Question: (Using python) (Time-)Series data and quantiles Abstractly, the problem we consider can be described as follows: We are given a sequence of data points, X

(Using python)

(Time-)Series data and quantiles

Abstractly, the problem we consider can be described as follows: We are given a sequence of data points, X = x0, x1, .., x0, which we assume to be a representative sample of some (stochastic) process, and a frequency threshold F. We want to determine a value xF such that values equal to xF or greater appear in the sequence no more often than, on average, at every F:th position in the series. There are two ways we can determine this threshold value:

Method (a) Find the smallest value xF in X such that for any two values xi and xj in X, if xi >= xF and xj >= xFthen abs(j - i) >= F. In other words, any two values that are greater than or equal to xF are at least F steps apart.

Method (b) Find the smallest value xF in Xn / F values in X are greater than or equal to xF. In other words, xF is the (n / F):th largest value in the series.

The value computed by method (b) is the top 1/F quantile of the data. If the sequence is sampled from a stationary random process, we expect to see values at or above the 1/F quantile on average every F sample.

The two methods of calculating the threshold value xF will often give different results.

Both methods above are defined as identifying exceptionally (once every F) high values in the series. We can of course also find the threshold for exceptionally (once every F) low values in an analogous way, by reversing the inequality.

Weather data

The Australian Bureau of Meteorology provides access to some of their weather observations, including some historical observations (as far as their records go back).

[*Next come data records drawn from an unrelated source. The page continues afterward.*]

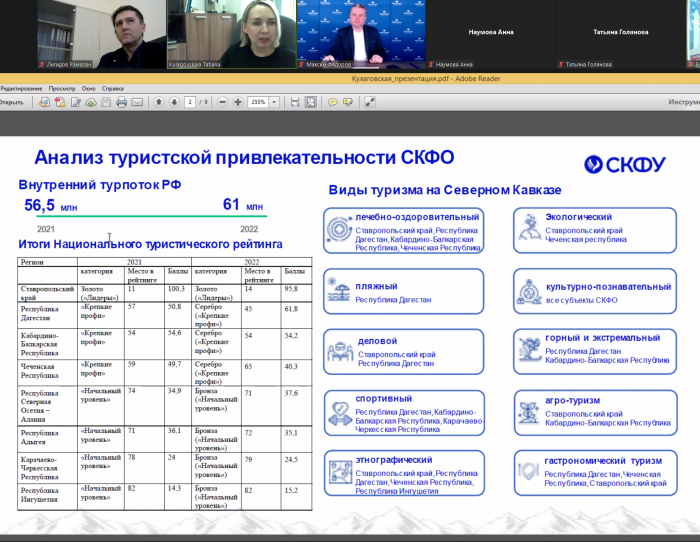Open the Редактирование menu

click(x=21, y=88)
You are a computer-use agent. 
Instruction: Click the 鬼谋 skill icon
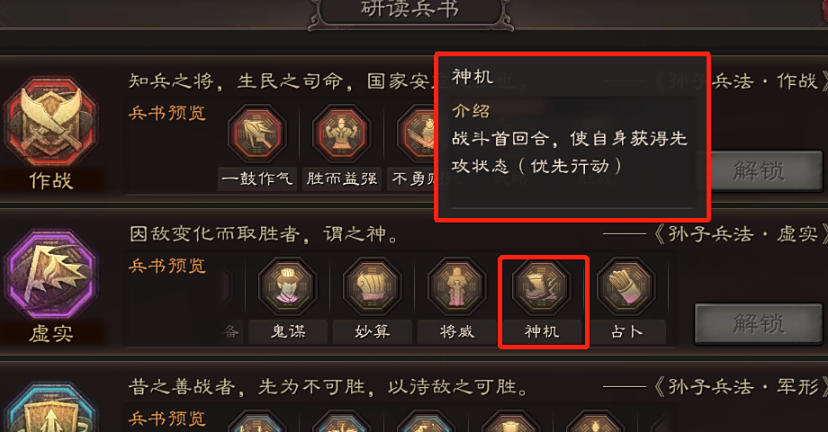(288, 287)

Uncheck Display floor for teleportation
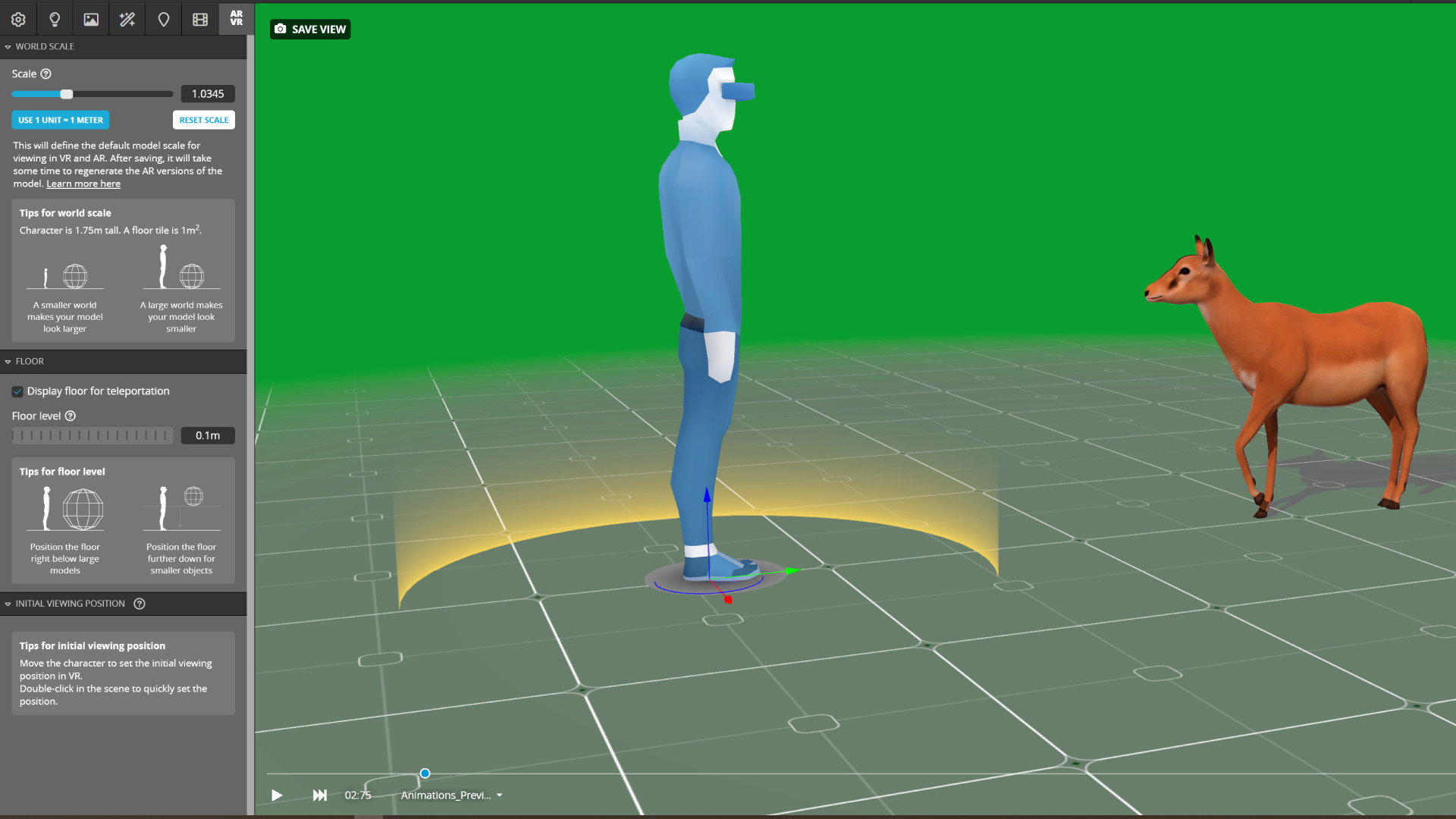pyautogui.click(x=17, y=391)
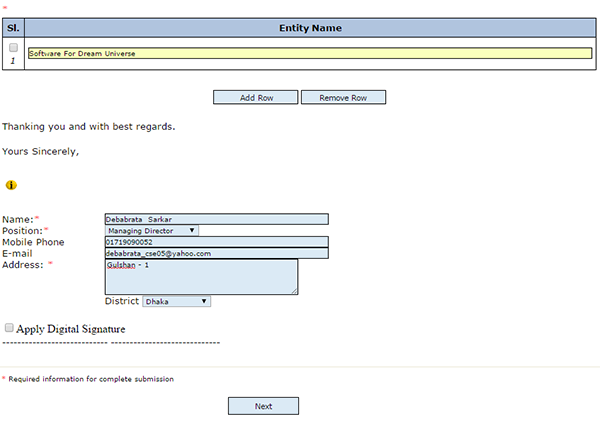Focus the Name input field
Viewport: 600px width, 424px height.
tap(216, 219)
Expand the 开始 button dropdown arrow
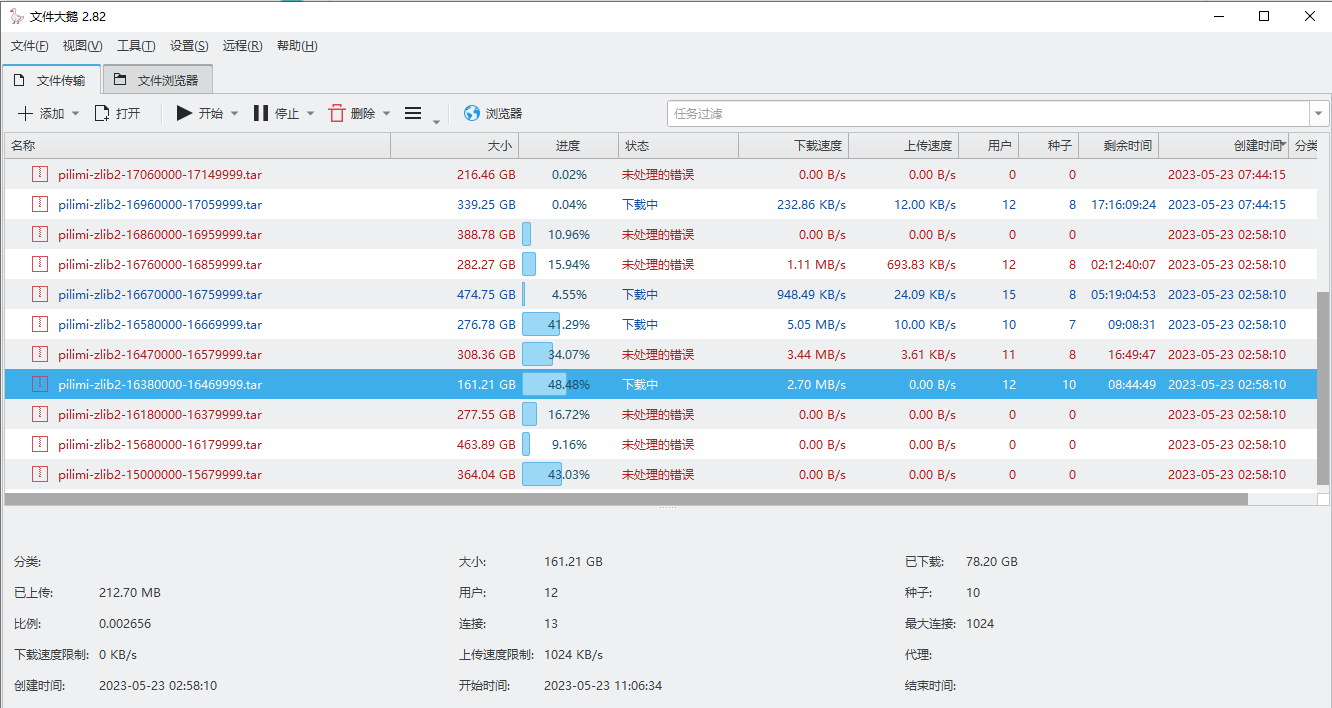Screen dimensions: 1332x708 coord(233,113)
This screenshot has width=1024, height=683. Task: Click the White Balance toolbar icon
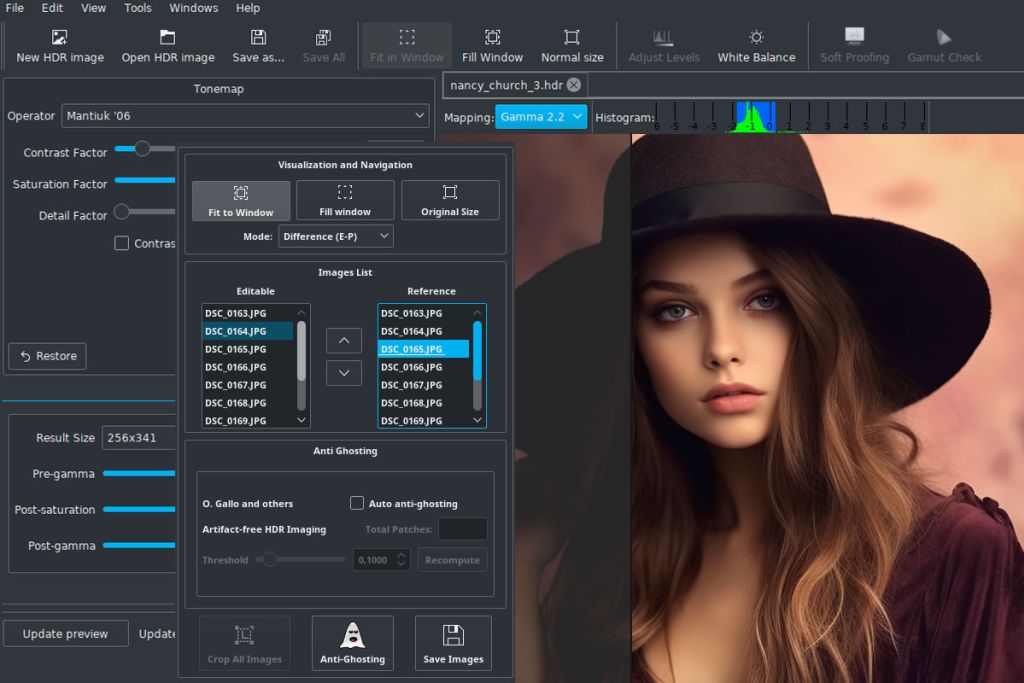(x=756, y=45)
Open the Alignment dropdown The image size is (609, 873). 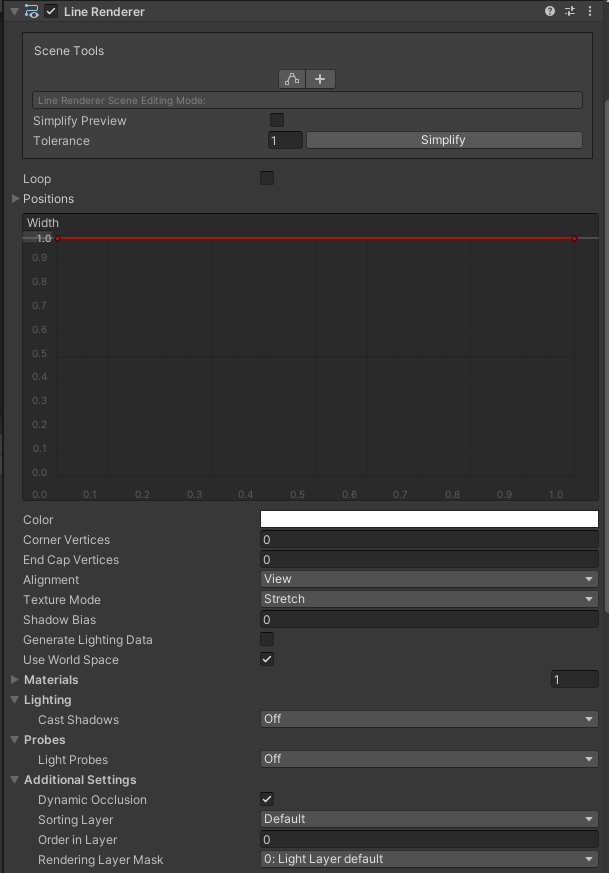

Here are some example files:

Rainfall_Sydney_066062.csv: Daily total rainfall at Observatory Hill in Sydney (station number 066062), since the middle of 1858.

Rainfall_Canberra_070247.csv: Daily total rainfall at the National Botanic Gardens, Canberra (station number 070247), since late 1968.

Rainfall_Queanbeyan_070072.csv: Daily total rainfall at Queanbeyan bowling club (station number 070072), since late of 1870, but only to 2015. (This seems to be the longest-running measurement series taken in a single location near Canberra.)

The data files are in comma-separated value (CSV) format. They are text files, where each line, except the first, corresponds to one (daily) observation. Each line has eight fields, which are separated by a comma (','). The first line is a header, which has headings for each of the fields. The fields are as follows:

Column	Explanation
0	Product code (This is a string that identifies the type of data.)
1	Station number
2	Date of observation: Year
3	Date of observation: Month
4	Date of observation: Day
5	Observation data This is either the daily maximum temperature, in degrees Celsius, or daily total rainfaill, in millimetres, depending on the type of data file.
6	Number of days over which data was recorded. See detailed explanation below.
7	Quality assurance. This is either 'Y' (indicating that the data has been quality checked), or 'N' (if it has not).

Note that entries are sometimes incomplete: in particular, the data, number of days, and quality assurance fields are may be missing. Incomplete entires must be ignored when reading the file. However, you can rely on the date always being present. Also, the dates are always in increasing order, with no date repeated. Data that has not been quality checked is not necessarily wrong; in fact, you should assume its correct.

Observations are not always made daily. Sometimes, there is no observation for some days, followed by one entry where the number of days field is greater than one. Here is an example from the Canberra rainfall data:

Year	Month	Day	Data	#days
1971	12	01
1971	12	02	13.2	2
1971	12	03
1971	12	04
1971	12	05
1971	12	06
1971	12	07	2.5	5
1971	12	08	6.1	1
1971	12	09	10.4	1

This means that on the 2nd of December, a total rainfall of 13.2mm was recorded for the last two days, i.e., the 1st and the 2nd; then, on the 7th a total of 2.5mm was recorded for the five days from the 3rd to the 7th; and so on.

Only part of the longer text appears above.